## HOW TO COMPLETE THIS TASK
Of all the lines below, return only those starting with the line holding "The width and height of the screenshot is (1155, 1005)." and going on through the line holding "The width and height of the screenshot is (404, 466).", exactly as written.
Start of RECORDS TO USE
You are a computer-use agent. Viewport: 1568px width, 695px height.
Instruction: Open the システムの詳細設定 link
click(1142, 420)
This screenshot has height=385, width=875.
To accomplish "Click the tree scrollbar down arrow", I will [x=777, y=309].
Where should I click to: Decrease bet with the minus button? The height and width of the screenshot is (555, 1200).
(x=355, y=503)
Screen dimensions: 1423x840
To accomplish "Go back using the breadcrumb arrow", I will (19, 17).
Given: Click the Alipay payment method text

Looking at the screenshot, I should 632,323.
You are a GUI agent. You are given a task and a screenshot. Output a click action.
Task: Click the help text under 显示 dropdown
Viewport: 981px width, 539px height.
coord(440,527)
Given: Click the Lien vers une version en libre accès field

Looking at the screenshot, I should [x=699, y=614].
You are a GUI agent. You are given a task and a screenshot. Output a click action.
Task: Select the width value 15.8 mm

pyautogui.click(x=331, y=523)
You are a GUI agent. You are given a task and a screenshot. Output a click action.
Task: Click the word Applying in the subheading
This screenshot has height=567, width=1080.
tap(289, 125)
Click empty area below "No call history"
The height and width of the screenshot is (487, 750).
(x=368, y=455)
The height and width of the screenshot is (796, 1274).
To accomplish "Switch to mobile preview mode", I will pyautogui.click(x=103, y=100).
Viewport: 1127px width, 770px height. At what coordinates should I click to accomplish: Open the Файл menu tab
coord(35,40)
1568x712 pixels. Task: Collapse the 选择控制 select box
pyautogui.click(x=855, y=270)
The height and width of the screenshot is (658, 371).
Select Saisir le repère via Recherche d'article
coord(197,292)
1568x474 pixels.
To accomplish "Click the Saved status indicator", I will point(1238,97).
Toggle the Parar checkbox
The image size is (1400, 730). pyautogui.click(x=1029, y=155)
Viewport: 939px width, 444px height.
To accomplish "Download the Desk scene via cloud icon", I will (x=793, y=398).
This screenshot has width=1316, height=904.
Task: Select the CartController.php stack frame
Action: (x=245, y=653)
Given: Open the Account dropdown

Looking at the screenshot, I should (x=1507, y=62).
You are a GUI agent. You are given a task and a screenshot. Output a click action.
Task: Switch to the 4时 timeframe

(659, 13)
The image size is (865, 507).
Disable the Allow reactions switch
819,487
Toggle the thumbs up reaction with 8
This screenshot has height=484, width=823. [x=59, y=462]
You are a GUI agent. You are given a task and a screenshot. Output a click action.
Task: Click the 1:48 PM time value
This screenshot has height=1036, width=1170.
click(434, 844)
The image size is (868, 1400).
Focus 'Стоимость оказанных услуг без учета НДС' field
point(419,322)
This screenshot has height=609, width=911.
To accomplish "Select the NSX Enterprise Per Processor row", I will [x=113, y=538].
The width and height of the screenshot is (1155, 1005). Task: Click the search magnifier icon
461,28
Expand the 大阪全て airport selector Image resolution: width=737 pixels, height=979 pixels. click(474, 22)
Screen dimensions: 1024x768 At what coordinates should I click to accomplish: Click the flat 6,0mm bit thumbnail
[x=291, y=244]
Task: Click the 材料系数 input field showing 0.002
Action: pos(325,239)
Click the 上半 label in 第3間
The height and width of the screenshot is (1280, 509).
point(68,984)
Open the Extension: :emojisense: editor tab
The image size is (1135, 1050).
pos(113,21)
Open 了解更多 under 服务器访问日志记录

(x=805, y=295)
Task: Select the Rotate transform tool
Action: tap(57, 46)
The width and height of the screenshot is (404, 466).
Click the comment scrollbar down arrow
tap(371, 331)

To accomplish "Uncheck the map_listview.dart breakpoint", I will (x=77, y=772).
End of RECORDS TO USE
## SOLUTION TO THE PROBLEM
The width and height of the screenshot is (1155, 1005). Task: Click the search magnifier icon
461,28
Expand the 大阪全て airport selector Image resolution: width=737 pixels, height=979 pixels. click(474, 22)
Screen dimensions: 1024x768 At what coordinates should I click to accomplish: Click the flat 6,0mm bit thumbnail
[x=291, y=244]
Task: Click the 材料系数 input field showing 0.002
Action: pos(325,239)
Click the 上半 label in 第3間
The height and width of the screenshot is (1280, 509).
point(68,984)
Open the Extension: :emojisense: editor tab
The image size is (1135, 1050).
pos(113,21)
Open 了解更多 under 服务器访问日志记录

(x=805, y=295)
Task: Select the Rotate transform tool
Action: tap(57, 46)
The width and height of the screenshot is (404, 466).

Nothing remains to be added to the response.